Exercises to complete:
- 1) In the abstract on branching Brownian motion, list the surnames of the researchers credited with recent progress on the PDE.
- 2) Revise the part of the records that opens with the line containing "This screenshot has height=738, width=984." and runs through the end of the records, replacing "title" with "heading" and changing nothing else. Omit the pictures.

Text provided:

Maximum of branching Brownian motion in a periodic environment

Eyal Lubetzky, Chris Thornett, Ofer Zeitouni

Research output: Contribution to journalArticlepeer-review

Abstract

We study the maximum of Branching Brownian motion (BBM) with branching rates that vary in space, via a periodic function of a particle's location. This corresponds to a variant of the F-KPP equation in a periodic medium, extensively studied in the last 15 years, admitting pulsating fronts as solutions. Recent progress on this PDE due to Hamel, Nolen, Roquejoffre and Ryzhik ('16) implies tightness for the centered maximum of BBM in a periodic environment. Here we establish the convergence in distribution of specific subsequences of this centered maximum, and identify the limiting distribution. Consequently, we find the asymptotic shift between the solution to the corresponding F-KPP equation with Heavyside initial data and the pulsating wave, thereby answering a question of Hamel et al. Analogous results are given for the cases where the Brownian motion is replaced by an Ito diffusion with periodic coefficients, as well as for nearest-neighbor branching random walks.

Data excerpts:
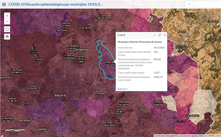Open the hamburger menu
The image size is (221, 137).
pyautogui.click(x=4, y=4)
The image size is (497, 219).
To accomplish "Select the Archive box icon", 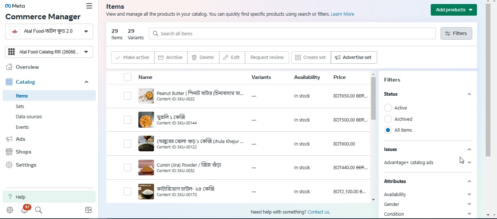I will pos(161,57).
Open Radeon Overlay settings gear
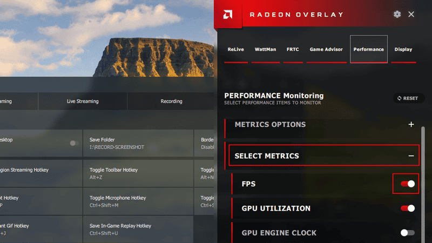This screenshot has width=432, height=243. pos(397,14)
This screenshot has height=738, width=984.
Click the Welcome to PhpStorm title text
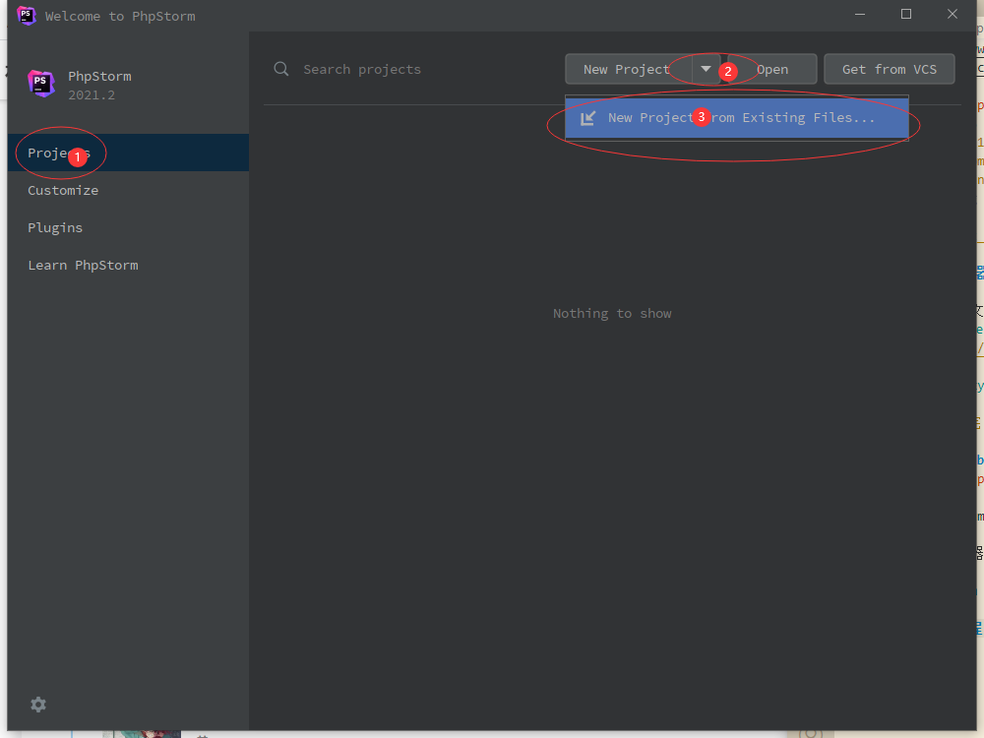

Answers to the tasks:
- 1) Hamel, Nolen, Roquejoffre, Ryzhik

- 2)
This screenshot has height=738, width=984.
Click the Welcome to PhpStorm heading text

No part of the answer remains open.